**INPUT MATERIAL**
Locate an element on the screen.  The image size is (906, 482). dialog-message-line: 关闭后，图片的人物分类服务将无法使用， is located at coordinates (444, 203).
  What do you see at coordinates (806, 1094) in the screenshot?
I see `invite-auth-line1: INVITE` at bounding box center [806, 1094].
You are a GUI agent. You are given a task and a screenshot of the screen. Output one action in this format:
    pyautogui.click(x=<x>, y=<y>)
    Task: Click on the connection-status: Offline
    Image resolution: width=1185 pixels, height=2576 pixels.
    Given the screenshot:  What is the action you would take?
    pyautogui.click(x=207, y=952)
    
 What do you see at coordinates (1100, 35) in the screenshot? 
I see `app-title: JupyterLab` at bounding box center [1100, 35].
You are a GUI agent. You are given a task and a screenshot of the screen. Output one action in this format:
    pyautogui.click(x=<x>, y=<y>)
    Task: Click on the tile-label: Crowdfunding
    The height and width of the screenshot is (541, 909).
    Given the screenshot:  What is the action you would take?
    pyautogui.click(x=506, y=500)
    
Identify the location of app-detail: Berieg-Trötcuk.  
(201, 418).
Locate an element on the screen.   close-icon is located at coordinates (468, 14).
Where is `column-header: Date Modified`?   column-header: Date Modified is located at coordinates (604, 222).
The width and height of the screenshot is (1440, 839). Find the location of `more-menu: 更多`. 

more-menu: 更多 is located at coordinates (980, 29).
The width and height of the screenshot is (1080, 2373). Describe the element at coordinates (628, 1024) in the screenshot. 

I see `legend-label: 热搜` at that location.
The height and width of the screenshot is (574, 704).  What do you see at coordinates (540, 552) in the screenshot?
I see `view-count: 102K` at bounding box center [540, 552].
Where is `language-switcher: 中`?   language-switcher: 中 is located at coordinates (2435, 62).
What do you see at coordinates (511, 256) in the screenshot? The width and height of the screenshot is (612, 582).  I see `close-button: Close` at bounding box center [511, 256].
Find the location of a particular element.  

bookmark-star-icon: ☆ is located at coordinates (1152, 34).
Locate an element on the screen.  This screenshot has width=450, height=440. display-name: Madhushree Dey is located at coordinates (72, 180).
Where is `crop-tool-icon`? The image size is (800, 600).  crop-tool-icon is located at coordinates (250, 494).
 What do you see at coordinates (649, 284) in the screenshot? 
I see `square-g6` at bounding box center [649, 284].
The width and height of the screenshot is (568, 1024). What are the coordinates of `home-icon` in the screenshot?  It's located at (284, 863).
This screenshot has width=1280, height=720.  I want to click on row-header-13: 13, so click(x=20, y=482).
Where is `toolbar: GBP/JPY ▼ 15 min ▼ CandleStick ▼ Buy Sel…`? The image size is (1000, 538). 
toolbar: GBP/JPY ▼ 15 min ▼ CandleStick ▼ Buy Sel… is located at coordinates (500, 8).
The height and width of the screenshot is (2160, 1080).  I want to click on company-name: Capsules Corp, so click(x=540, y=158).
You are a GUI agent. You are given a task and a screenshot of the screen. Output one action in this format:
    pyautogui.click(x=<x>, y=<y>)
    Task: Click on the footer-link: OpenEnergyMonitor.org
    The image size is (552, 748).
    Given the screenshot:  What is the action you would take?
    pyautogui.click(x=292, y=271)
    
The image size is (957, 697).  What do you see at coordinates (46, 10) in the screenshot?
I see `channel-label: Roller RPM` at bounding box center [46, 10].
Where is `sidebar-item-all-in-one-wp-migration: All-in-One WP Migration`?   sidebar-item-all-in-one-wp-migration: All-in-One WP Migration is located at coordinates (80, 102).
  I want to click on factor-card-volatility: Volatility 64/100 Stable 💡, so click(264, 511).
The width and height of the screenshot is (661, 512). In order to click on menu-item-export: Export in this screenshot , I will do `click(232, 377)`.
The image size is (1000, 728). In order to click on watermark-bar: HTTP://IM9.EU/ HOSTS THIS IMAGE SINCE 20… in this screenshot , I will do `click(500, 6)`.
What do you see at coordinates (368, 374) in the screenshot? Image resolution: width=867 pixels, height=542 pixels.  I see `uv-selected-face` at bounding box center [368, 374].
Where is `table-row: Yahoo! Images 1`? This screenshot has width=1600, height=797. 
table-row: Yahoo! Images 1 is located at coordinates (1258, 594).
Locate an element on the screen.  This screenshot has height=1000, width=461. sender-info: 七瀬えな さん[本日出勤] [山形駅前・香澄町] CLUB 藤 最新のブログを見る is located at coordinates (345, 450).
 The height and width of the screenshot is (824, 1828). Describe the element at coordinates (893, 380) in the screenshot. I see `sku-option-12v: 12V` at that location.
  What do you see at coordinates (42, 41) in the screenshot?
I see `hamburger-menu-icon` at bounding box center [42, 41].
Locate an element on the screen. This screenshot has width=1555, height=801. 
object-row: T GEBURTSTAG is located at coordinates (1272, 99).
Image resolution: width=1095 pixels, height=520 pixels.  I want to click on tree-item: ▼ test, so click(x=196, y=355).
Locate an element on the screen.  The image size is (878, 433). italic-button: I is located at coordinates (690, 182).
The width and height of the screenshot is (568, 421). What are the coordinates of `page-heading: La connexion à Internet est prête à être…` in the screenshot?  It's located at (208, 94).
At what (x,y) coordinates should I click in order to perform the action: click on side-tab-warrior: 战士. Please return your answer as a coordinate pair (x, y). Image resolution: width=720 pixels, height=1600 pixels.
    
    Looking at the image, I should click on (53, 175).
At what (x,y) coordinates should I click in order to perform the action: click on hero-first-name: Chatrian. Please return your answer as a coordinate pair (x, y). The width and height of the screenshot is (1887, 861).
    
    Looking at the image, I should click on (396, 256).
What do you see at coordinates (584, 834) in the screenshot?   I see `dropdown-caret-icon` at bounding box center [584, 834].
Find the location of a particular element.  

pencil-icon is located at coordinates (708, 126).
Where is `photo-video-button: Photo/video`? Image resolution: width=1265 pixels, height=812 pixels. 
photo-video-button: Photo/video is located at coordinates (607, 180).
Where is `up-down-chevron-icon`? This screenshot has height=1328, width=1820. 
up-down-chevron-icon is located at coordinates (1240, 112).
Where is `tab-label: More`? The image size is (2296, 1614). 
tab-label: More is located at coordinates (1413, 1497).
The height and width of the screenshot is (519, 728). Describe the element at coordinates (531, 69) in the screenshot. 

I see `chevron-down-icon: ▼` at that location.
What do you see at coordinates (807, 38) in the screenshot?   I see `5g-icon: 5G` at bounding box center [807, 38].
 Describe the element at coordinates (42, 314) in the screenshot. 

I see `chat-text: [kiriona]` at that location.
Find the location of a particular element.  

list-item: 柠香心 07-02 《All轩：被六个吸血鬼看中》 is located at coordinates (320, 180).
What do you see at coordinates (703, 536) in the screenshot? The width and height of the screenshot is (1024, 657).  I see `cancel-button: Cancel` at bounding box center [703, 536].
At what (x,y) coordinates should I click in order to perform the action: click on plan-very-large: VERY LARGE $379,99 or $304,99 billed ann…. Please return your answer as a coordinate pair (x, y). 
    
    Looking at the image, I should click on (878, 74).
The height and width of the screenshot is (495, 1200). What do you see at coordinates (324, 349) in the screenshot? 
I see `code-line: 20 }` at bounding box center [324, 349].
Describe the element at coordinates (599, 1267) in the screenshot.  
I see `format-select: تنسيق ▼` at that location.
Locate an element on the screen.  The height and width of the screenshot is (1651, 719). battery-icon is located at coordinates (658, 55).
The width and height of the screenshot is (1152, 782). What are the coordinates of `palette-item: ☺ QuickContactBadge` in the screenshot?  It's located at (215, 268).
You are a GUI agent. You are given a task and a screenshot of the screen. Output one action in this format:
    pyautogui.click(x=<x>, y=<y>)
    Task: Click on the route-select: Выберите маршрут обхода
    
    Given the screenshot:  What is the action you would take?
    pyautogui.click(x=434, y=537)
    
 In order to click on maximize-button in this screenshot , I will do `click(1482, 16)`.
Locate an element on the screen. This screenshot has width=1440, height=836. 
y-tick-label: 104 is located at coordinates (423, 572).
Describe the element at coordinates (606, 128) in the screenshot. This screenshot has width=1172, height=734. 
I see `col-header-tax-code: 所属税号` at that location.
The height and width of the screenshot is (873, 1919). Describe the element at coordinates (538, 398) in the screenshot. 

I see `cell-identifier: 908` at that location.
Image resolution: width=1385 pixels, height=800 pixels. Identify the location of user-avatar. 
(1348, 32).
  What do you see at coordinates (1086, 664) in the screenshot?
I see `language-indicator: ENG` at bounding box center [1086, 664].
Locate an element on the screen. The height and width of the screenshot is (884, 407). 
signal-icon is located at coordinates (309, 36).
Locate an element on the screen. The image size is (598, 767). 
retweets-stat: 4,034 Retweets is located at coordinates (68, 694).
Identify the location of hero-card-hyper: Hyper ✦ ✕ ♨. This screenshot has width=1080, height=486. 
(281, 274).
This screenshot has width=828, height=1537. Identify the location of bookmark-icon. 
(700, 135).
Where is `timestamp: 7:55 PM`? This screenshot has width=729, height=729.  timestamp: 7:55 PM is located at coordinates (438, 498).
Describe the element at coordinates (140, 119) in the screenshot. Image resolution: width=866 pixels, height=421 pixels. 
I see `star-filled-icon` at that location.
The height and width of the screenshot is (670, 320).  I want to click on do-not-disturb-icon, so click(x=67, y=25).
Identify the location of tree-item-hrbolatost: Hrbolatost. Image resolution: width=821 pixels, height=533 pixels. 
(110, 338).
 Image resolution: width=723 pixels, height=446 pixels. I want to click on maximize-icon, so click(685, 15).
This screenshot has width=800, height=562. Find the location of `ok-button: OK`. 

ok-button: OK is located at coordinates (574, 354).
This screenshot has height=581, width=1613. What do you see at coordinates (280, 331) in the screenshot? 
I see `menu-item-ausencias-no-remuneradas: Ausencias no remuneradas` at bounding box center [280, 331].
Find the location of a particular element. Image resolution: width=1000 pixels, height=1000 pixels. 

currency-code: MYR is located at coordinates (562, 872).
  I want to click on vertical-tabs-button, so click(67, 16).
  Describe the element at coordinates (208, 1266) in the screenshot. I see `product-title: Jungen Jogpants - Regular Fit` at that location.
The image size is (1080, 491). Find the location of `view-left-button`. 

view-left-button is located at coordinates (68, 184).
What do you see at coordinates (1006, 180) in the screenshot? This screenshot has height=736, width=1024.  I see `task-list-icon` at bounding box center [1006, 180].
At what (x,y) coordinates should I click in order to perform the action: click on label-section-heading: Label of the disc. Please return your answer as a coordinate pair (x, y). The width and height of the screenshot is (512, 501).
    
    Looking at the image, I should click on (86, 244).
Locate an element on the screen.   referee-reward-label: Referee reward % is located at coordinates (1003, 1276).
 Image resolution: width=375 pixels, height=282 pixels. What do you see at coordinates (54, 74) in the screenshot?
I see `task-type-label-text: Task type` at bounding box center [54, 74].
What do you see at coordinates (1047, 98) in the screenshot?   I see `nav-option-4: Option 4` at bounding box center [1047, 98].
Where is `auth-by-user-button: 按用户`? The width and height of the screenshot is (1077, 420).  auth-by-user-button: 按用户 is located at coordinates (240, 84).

**TASK DETAILS**
Output as a JSON list of strings, one per line and with blank lines left out, the lines from the line with "coordinates (345, 450)." to the line with "object-row: T GEBURTSTAG", both ends included.

**WRITTEN SOLUTION**
[
  "Locate an element on the screen.  This screenshot has height=1000, width=461. sender-info: 七瀬えな さん[本日出勤] [山形駅前・香澄町] CLUB 藤 最新のブログを見る is located at coordinates (345, 450).",
  " The height and width of the screenshot is (824, 1828). Describe the element at coordinates (893, 380) in the screenshot. I see `sku-option-12v: 12V` at that location.",
  "  What do you see at coordinates (42, 41) in the screenshot?",
  "I see `hamburger-menu-icon` at bounding box center [42, 41].",
  "Locate an element on the screen. This screenshot has width=1555, height=801. ",
  "object-row: T GEBURTSTAG is located at coordinates (1272, 99)."
]